使用Python画带空气阻力的抛体运动的轨迹

Projectile Motion with Air Resistance

Problem 2.9

Calculate the trajectory of your cannon shell including both air drag and the
Reduced air density at high altitudes so that you can reproduce the results in
Figure2.5.Perform your calculation for different firing angles and determine the
Value of the angle that gives the maximum range.

Solution with Python

同样由上一周Euler's Method的思路解决

Step.1 引入需要的作图包

import math
import numpy as np
from matplotlib import pyplot as plt

Step.2 定义函数与初值

由于需要考虑等温过程与绝热过程两个过程,跟丁峰同学讨论过后,我不太喜欢他把两个过程合并到一起的做法(尽管两个过程的函数基本相似),想了一下宁愿写丑一点,所以这里我把两个过程的$B$值分开做了计算(最后得出的图也跟丁峰有点点不一样)。

更具体的说明在代码上已经写了详尽的注释。

def PMotion(v,theta,T_0,select):
    v_x = v*math.cos(theta * math.pi/180);      #set initial speed constant in x 
    v_y = v*math.sin(theta * math.pi/180);      #set initial speed constant in y 
    a = 0.0065;                                 #set acceleration
    dt = 0.01;                                  #set time steps 
    y_0 = 10000.0;                              #initial sea height 
    alpha = 2.5;                                #set exponent alpha for air
    x = 0.0;                                    #initial position 
    y = 0.0;                                    #initial position 
    t = 0.0;                                    #set initial time 
    g = 9.8;                                    #set gravity acceleration
    B_0 = 0.00004;
    
    distance=[[]for i in range(3)];             #create a sequence to store x,y,t
    distance[0].append(x);
    distance[1].append(y);
    
    #select the model of approximation
    if select<0:                                #negative for isothermal approximation
        def rho(height):
            return math.exp(-height/y_0);       #(2.23)
        while y >= 0:
            B = B_0 * math.exp(-y/10000);
            a_x = -B * rho(y) * v * v_x;
            a_y = -g -B * rho(y) * v * v_y;
            x = x + v_x * dt;                   #Position in x as function of speed 
            y = y + v_y * dt;                   #Position in y as function of speed
            v_x = v_x + a_x * dt;               #Euler's solution in x 
            v_y = v_y + a_y * dt;               #Euler's solution in y 
            t = t + dt;                         #time steps
            v = math.sqrt(v_x * v_x + v_y * v_y);    #total speed
            distance[0].append(x/1000)

---------------

● **任务目标**
将原文中以“由于需要考虑等温过程”开头的段落改写得更简短，保留其主要事实。 下面的数据取自另一来源。

---------------

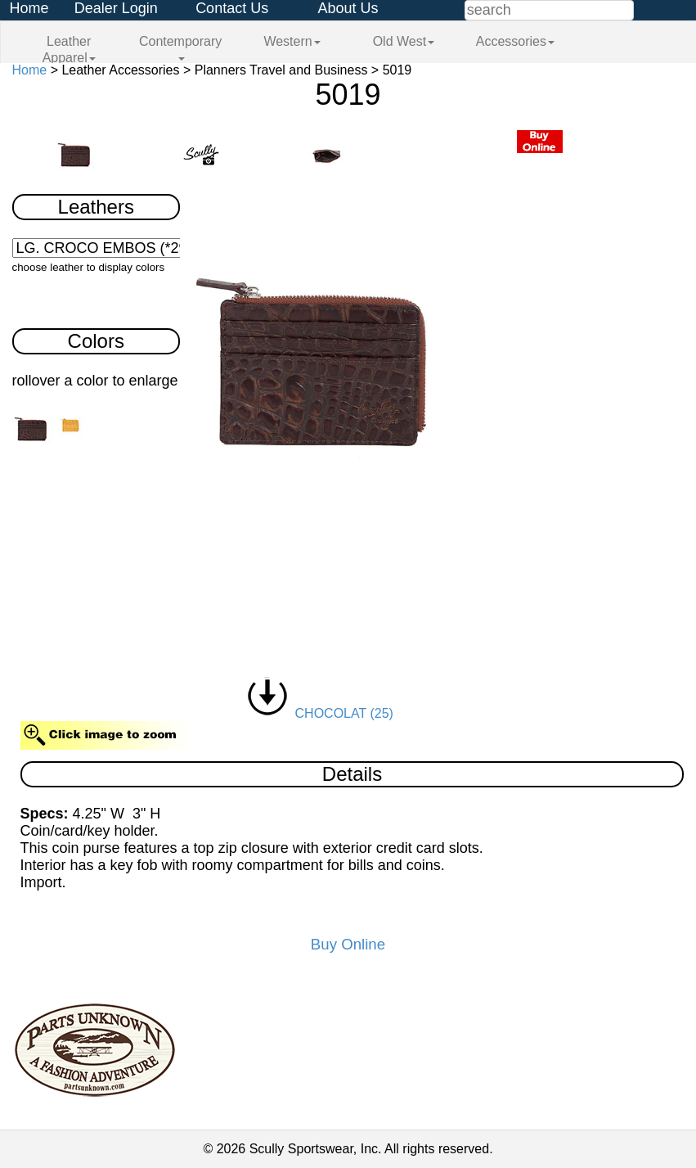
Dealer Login (116, 8)
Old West (404, 41)
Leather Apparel (69, 49)
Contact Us (231, 8)
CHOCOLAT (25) (320, 713)
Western (291, 41)
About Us (347, 8)
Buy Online (348, 944)
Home (28, 8)
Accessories (515, 41)
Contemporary (180, 47)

---------------

● **参考解答**
计算需考虑等温与绝热两个过程。作者与丁峰讨论后，不愿像他那样把两个过程合并处理，尽管两者的函数基本相似。作者宁可把代码写得丑一点，对两个过程的$B$值分别计算，因此最终得出的图与丁峰的略有不同。